Congressman Michael San Nicolas has entered the fight to have ancestral lands at Fadian condemned and held by the U.S. Navy since 1950 returned to the pre-condemnation owners and their heirs.
In a letter this week to Gov. Lou Leon Guerrero, Mr. San Nicolas has echoed the refrain from 18 families, who have a claim to 102 acres of land the governor wants to take for the proposed Guam Medical Complex: Why are you not following the law with respect to lands declared excess by the Navy?
The congressman’s entry into the issue is pivotal, not just because of the weight of his popularity, but also the weight of his office. The foundational statute guiding the demands for the return of the property is a federal one: the Guam Excess Lands Act. The GELA has been followed by a series of local laws, and most recently by Section 2847 in the 2019 National Defense Authorization Act, “that mandates the Secretary of the Navy to return excess lands, and further authorizes your office to petition fro the return of specific parcels determined to be excess,” Mr. San Nicolas wrote in his January 17, 2022 letter to the governor.

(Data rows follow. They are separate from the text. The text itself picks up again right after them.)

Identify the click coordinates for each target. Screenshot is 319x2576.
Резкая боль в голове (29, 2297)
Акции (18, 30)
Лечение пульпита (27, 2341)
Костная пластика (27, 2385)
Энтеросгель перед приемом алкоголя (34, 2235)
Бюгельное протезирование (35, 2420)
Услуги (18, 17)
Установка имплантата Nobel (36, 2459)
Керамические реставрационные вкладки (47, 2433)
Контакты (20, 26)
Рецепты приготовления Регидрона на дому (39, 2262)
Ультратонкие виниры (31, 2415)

Referencing reports in the media covering the issue and exposing a license granted by the Navy to the government of Guam as a transition toward a 100-year lease for GovGuam to build its medical complex, the congressman wrote, “The fact that the article indicates a willingness of the U.S. Navy to lease said lands ‘long-term’ indicates that they would be ripe for consideration as excess, thus making them subject to return. In fact, in the attached letter from the Secretary of the Navy dated January 15, 2021 it appears to indicate a willingness to return parcels for the purposes of constructing a medical complex.”
Kandit has previously published that letter and others disclosed following a Freedom of Information Act release of communications between Adelup and the Navy.
”I am pleased to now identify the DoD parcel for the medical complex, and add it to the list of parcels eligible for return to the Territory of Guam,” Navy Secretary Kenneth Braithwaite wrote to Ms. Leon Guerrero January 15 last year.
According to Guam law, which was referenced in a 2002 Quitclaim Deed returning other federal parcels through the GELA, lands declared excess by the federal government must go through a process leading to the return of the land to the pre-condemnation owners, or their heirs if the ‘original’ owners are not living.
”Is the intent of a lease a means to circumvent local law that would require just compensation to original landowners for the use of the said property?” Mr. San Nicolas asked the governor in his letter. “Why are you pursuing a lease of these lands when federal statute provides a mechanism for the outright return of these lands?”
The land claimants themselves have spoken in opposition to the governor’s plans and told the legislature, in an oversight hearing held by Speaker Therese Terlaje, that they were never even consulted by the governor. Ms. Leon Guerrero made public comments that the original landowners were justly compensated at the time of the taking, but documents show those families were paid pennies on the dollar for the estimated value of the land in 1950.
The congressman’s letter holds greater consequences for another party in interest: the Navy.
”It would likely be of serious concern to the federal government if it was a party to a willful transaction intended to circumvent local statutes mandating just compensation to original landowners for lands deemed in excess,” the congressman wrote.
A Naval spokeswoman on Guam previously has indicated the Navy is committed to working with the governor on what she prefers to do with the land.
Meanwhile, Oka Point has been available for decades for use as a future hospital site.